◆ **Source data**
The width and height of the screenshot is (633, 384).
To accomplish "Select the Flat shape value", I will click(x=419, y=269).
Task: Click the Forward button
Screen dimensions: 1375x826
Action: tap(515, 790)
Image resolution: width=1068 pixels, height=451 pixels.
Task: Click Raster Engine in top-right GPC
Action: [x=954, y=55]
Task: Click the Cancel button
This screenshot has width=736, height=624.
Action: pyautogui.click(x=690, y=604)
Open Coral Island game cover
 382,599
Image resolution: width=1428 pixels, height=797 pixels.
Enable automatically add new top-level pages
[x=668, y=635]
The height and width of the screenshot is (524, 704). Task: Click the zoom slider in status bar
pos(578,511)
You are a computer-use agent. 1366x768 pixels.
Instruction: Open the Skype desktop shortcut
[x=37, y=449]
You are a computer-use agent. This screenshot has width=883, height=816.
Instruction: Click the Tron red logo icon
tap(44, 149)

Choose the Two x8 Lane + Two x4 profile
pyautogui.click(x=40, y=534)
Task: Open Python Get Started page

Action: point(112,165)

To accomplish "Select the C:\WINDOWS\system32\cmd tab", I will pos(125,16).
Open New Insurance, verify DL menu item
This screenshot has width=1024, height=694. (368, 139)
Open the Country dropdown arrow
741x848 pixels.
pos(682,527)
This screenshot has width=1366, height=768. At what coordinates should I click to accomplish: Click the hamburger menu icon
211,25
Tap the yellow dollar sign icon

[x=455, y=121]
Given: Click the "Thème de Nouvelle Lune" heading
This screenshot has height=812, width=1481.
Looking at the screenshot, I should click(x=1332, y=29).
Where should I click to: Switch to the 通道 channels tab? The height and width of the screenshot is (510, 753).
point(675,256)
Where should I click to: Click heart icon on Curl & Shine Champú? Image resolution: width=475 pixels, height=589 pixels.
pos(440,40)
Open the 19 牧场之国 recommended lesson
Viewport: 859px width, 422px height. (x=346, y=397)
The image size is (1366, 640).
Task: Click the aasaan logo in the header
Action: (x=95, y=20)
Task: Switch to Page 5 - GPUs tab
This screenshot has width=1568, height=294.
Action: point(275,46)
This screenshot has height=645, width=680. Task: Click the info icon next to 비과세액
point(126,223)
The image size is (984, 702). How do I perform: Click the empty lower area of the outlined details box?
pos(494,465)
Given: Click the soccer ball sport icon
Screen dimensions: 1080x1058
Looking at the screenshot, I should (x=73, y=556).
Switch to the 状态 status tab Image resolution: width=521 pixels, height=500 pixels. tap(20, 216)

◆ **What is expected**
Please return only the lines from the one with "Open the Country dropdown arrow" through the end of the listing, each exactly as written, first and last included.

◆ **Answer space**
Open the Country dropdown arrow
741x848 pixels.
pos(682,527)
This screenshot has width=1366, height=768. At what coordinates should I click to accomplish: Click the hamburger menu icon
211,25
Tap the yellow dollar sign icon

[x=455, y=121]
Given: Click the "Thème de Nouvelle Lune" heading
This screenshot has height=812, width=1481.
Looking at the screenshot, I should click(x=1332, y=29).
Where should I click to: Switch to the 通道 channels tab? The height and width of the screenshot is (510, 753).
point(675,256)
Where should I click to: Click heart icon on Curl & Shine Champú? Image resolution: width=475 pixels, height=589 pixels.
pos(440,40)
Open the 19 牧场之国 recommended lesson
Viewport: 859px width, 422px height. (x=346, y=397)
The image size is (1366, 640).
Task: Click the aasaan logo in the header
Action: (x=95, y=20)
Task: Switch to Page 5 - GPUs tab
This screenshot has width=1568, height=294.
Action: point(275,46)
This screenshot has height=645, width=680. Task: Click the info icon next to 비과세액
point(126,223)
The image size is (984, 702). How do I perform: Click the empty lower area of the outlined details box?
pos(494,465)
Given: Click the soccer ball sport icon
Screen dimensions: 1080x1058
Looking at the screenshot, I should (x=73, y=556).
Switch to the 状态 status tab Image resolution: width=521 pixels, height=500 pixels. tap(20, 216)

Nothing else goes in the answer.